INPUT DATA
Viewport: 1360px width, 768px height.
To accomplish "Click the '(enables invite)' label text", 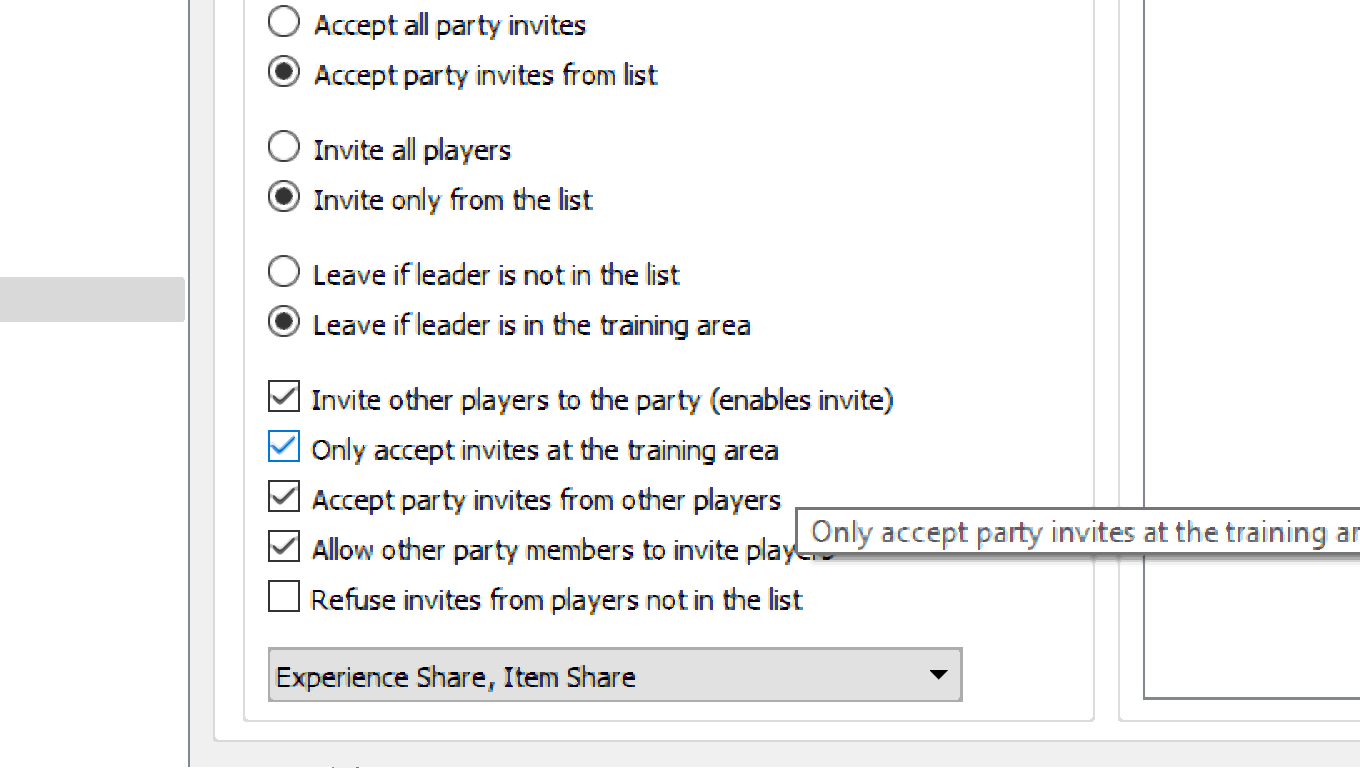I will coord(801,400).
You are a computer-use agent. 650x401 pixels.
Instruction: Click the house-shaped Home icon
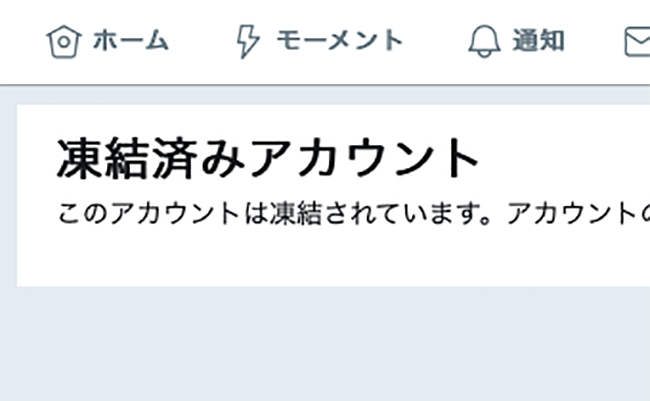click(63, 41)
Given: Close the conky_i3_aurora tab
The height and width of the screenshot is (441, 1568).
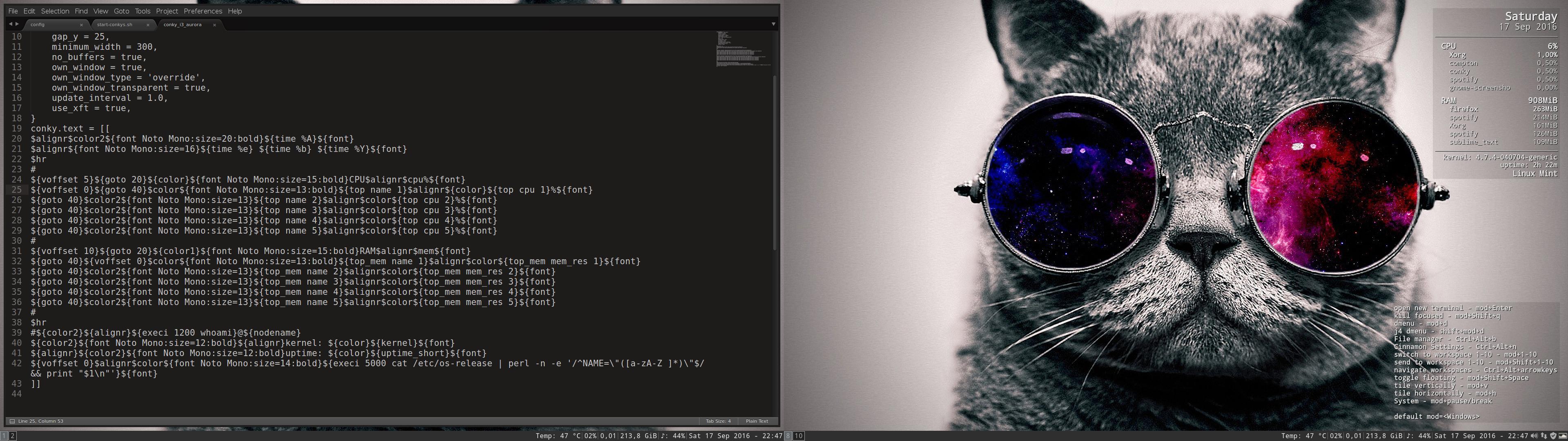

EXERCISE INSTRUCTIONS
Pull out each line of the data above that contains the string "width". Case counts.

SOLUTION BELOW
Viewport: 1360px width, 768px height.
The height and width of the screenshot is (441, 1568).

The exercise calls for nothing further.